--- Input records Enclosed Below ---
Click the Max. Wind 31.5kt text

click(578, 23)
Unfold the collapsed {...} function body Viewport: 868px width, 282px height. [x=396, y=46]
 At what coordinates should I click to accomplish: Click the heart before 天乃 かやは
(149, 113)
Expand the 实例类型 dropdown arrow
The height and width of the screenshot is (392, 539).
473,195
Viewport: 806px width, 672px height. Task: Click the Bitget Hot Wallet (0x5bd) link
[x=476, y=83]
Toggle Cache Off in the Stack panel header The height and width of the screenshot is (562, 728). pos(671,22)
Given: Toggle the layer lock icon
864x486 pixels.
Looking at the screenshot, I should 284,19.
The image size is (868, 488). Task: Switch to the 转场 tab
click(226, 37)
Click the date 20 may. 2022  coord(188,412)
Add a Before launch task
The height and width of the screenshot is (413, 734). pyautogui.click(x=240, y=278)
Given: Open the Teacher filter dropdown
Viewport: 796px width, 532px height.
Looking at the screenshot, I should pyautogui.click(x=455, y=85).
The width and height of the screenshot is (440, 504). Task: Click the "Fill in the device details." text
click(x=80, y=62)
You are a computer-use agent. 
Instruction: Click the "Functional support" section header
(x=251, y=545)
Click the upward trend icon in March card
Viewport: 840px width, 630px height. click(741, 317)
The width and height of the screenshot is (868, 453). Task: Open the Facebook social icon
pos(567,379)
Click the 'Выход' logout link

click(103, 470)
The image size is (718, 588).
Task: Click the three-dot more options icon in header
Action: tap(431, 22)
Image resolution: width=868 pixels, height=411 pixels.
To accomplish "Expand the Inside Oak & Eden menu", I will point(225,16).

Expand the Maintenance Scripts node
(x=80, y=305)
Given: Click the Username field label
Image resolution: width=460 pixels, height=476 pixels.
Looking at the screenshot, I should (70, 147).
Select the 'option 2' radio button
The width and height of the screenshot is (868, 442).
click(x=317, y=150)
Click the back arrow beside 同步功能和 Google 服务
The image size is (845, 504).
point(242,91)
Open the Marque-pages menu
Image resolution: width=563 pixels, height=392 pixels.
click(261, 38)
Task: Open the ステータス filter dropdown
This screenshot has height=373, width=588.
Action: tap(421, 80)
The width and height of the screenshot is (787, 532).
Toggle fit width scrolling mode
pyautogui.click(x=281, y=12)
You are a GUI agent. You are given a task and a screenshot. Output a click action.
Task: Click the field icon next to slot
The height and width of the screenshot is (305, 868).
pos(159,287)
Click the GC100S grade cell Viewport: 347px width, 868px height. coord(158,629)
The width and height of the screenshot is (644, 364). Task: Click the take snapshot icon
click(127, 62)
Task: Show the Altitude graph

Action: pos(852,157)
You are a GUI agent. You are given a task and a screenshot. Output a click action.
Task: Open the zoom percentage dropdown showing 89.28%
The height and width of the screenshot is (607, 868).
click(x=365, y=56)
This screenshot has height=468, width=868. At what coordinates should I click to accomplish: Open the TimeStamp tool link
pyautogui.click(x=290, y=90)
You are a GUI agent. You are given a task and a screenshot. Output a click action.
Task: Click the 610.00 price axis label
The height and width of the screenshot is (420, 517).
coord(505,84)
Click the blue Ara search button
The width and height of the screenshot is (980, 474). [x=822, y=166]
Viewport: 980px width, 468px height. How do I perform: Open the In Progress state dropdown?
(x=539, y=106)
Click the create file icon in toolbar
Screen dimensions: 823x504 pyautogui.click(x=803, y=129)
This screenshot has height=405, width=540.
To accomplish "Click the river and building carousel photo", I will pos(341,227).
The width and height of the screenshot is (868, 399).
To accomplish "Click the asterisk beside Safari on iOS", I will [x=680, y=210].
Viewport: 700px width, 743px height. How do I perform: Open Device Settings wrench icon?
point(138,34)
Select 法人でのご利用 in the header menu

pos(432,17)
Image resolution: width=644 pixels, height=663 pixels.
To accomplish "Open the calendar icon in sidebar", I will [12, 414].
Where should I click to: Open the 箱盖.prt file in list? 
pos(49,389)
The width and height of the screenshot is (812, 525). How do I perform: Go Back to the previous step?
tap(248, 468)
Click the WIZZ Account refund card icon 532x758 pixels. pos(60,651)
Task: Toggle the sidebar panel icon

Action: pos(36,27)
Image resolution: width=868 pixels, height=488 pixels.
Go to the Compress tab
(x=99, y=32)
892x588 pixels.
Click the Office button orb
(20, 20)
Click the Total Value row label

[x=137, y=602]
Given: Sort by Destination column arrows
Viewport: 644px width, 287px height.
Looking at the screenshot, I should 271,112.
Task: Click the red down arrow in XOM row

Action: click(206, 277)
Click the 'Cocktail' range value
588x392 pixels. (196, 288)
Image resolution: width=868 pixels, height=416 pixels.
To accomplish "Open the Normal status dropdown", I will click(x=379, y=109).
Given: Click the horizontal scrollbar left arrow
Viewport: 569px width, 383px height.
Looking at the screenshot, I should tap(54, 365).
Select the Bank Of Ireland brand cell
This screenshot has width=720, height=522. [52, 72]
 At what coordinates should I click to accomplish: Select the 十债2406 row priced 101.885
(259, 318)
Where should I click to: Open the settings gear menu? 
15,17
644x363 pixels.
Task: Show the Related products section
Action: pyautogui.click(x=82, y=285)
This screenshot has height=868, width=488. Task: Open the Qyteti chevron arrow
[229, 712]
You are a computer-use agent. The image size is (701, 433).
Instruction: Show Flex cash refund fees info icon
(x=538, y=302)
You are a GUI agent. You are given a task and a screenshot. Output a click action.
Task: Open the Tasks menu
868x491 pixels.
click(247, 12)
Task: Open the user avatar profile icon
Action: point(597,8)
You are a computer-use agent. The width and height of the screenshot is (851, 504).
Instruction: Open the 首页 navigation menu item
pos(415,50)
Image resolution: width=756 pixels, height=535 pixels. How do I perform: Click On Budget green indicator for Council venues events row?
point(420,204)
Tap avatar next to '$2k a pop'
--- End of Enclosed Input records ---
### Task to complete
Above are the lines; repeat exactly the ones from the line containing "Click the WIZZ" down to the line containing "Given: Sort by Destination column arrows", both inclusive.

### Solution to this task
Click the WIZZ Account refund card icon 532x758 pixels. pos(60,651)
Task: Toggle the sidebar panel icon

Action: pos(36,27)
Image resolution: width=868 pixels, height=488 pixels.
Go to the Compress tab
(x=99, y=32)
892x588 pixels.
Click the Office button orb
(20, 20)
Click the Total Value row label

[x=137, y=602]
Given: Sort by Destination column arrows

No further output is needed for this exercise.